* **SUPPLIED ENTRIES**:

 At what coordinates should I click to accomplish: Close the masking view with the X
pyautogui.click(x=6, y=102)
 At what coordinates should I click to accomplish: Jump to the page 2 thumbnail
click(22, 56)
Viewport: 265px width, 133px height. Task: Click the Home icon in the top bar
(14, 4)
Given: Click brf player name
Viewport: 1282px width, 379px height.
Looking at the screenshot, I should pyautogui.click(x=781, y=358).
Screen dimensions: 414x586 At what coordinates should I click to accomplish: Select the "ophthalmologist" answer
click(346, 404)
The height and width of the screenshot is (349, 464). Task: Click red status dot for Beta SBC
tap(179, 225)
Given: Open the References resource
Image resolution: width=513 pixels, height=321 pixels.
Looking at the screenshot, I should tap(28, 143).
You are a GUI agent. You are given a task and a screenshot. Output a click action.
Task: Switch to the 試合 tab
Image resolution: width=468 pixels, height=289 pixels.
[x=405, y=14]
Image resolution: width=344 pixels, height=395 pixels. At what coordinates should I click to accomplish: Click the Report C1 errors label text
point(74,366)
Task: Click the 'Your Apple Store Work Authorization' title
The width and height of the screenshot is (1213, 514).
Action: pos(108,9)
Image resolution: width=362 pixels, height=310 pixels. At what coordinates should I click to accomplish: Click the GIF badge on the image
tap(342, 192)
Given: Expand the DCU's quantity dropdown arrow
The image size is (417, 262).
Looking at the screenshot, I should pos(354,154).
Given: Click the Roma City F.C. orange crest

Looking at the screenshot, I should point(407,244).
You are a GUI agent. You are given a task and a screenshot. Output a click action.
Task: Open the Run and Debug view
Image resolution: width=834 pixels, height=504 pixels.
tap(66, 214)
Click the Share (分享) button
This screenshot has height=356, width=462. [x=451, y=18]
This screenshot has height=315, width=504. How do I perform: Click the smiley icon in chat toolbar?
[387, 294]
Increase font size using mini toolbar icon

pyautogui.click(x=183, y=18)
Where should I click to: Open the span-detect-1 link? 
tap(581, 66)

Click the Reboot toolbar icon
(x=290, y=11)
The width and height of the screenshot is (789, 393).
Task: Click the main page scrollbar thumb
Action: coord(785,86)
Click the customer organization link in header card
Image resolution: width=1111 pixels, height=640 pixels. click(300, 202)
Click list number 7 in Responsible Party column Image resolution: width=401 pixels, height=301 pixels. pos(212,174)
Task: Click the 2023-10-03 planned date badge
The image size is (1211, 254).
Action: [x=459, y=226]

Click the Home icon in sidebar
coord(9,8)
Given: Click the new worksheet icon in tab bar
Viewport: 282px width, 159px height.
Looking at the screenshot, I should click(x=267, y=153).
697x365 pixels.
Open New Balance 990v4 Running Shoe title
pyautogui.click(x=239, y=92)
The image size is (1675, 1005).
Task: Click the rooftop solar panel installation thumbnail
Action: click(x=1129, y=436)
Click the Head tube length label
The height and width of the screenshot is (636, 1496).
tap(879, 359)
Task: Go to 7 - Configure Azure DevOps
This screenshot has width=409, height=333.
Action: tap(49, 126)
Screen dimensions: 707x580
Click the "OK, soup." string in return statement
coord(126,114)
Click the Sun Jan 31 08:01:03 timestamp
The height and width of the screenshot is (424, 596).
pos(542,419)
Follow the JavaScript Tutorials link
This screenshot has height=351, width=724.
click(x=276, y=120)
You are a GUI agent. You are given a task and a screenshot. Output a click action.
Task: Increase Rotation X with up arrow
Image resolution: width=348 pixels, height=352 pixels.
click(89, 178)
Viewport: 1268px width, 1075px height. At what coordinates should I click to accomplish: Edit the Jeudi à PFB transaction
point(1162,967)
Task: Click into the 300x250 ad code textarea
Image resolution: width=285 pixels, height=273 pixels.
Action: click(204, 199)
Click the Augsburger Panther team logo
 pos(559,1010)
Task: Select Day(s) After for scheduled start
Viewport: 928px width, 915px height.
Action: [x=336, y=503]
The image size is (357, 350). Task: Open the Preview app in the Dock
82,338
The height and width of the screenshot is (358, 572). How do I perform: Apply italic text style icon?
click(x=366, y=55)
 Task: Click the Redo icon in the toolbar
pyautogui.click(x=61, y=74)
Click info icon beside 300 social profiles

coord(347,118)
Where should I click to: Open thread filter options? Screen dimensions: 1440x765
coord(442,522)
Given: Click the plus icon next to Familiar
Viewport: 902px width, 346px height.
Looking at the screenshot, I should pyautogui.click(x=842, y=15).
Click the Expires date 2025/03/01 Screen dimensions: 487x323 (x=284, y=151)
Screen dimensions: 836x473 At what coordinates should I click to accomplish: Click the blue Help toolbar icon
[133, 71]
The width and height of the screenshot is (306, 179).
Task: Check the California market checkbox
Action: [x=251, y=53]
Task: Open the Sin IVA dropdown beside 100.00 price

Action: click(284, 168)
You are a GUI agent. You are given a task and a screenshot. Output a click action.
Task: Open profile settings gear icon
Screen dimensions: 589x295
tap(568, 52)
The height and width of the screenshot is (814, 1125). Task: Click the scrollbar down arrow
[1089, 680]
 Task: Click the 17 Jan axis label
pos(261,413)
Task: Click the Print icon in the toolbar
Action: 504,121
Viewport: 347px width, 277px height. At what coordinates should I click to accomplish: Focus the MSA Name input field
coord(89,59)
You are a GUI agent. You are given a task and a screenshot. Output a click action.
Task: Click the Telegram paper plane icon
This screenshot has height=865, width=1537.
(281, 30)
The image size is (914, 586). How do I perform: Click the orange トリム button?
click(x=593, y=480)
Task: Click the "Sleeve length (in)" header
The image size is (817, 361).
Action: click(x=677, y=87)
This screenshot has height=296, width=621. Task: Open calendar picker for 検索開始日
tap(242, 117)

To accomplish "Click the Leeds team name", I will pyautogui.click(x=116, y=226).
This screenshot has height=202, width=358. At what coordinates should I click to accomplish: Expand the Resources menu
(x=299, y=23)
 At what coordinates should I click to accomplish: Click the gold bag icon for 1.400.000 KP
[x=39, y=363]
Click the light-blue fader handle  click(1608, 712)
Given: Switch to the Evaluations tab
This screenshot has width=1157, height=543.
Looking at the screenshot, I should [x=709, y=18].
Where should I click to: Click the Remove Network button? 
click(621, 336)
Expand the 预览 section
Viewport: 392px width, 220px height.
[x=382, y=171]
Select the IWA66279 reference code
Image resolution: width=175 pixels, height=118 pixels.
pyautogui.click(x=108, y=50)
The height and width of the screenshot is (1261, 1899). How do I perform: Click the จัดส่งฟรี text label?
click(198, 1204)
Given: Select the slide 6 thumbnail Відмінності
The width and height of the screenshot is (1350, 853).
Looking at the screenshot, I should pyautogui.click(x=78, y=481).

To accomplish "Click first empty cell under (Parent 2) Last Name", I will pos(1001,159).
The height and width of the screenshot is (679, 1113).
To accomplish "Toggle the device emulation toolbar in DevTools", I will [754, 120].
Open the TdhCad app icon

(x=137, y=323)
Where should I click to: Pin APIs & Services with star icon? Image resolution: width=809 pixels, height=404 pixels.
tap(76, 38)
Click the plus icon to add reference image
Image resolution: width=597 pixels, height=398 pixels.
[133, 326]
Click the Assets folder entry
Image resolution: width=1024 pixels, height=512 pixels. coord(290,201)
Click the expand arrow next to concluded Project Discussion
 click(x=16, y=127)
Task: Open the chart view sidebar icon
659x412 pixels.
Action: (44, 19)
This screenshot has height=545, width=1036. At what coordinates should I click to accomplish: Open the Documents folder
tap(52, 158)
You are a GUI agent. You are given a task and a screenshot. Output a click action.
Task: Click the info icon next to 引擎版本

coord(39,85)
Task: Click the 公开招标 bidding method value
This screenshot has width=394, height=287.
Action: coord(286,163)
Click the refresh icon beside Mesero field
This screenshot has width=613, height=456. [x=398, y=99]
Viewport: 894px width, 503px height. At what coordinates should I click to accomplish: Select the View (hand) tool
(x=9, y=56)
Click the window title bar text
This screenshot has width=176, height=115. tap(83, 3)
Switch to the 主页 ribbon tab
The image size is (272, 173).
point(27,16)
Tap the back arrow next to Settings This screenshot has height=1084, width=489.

* **EXERCISE**: Write out the material from the line with "will pyautogui.click(x=116, y=226)." up to and including the line with "click(x=16, y=127)", reproducing each line exactly.

* **CORRECT RESULT**:
To accomplish "Click the Leeds team name", I will pyautogui.click(x=116, y=226).
This screenshot has height=202, width=358. At what coordinates should I click to accomplish: Expand the Resources menu
(x=299, y=23)
 At what coordinates should I click to accomplish: Click the gold bag icon for 1.400.000 KP
[x=39, y=363]
Click the light-blue fader handle  click(1608, 712)
Given: Switch to the Evaluations tab
This screenshot has width=1157, height=543.
Looking at the screenshot, I should [x=709, y=18].
Where should I click to: Click the Remove Network button? 
click(621, 336)
Expand the 预览 section
Viewport: 392px width, 220px height.
[x=382, y=171]
Select the IWA66279 reference code
Image resolution: width=175 pixels, height=118 pixels.
pyautogui.click(x=108, y=50)
The height and width of the screenshot is (1261, 1899). How do I perform: Click the จัดส่งฟรี text label?
click(198, 1204)
Given: Select the slide 6 thumbnail Відмінності
The width and height of the screenshot is (1350, 853).
Looking at the screenshot, I should pyautogui.click(x=78, y=481).

To accomplish "Click first empty cell under (Parent 2) Last Name", I will pos(1001,159).
The height and width of the screenshot is (679, 1113).
To accomplish "Toggle the device emulation toolbar in DevTools", I will [754, 120].
Open the TdhCad app icon

(x=137, y=323)
Where should I click to: Pin APIs & Services with star icon? Image resolution: width=809 pixels, height=404 pixels.
tap(76, 38)
Click the plus icon to add reference image
Image resolution: width=597 pixels, height=398 pixels.
[133, 326]
Click the Assets folder entry
Image resolution: width=1024 pixels, height=512 pixels. coord(290,201)
Click the expand arrow next to concluded Project Discussion
 click(x=16, y=127)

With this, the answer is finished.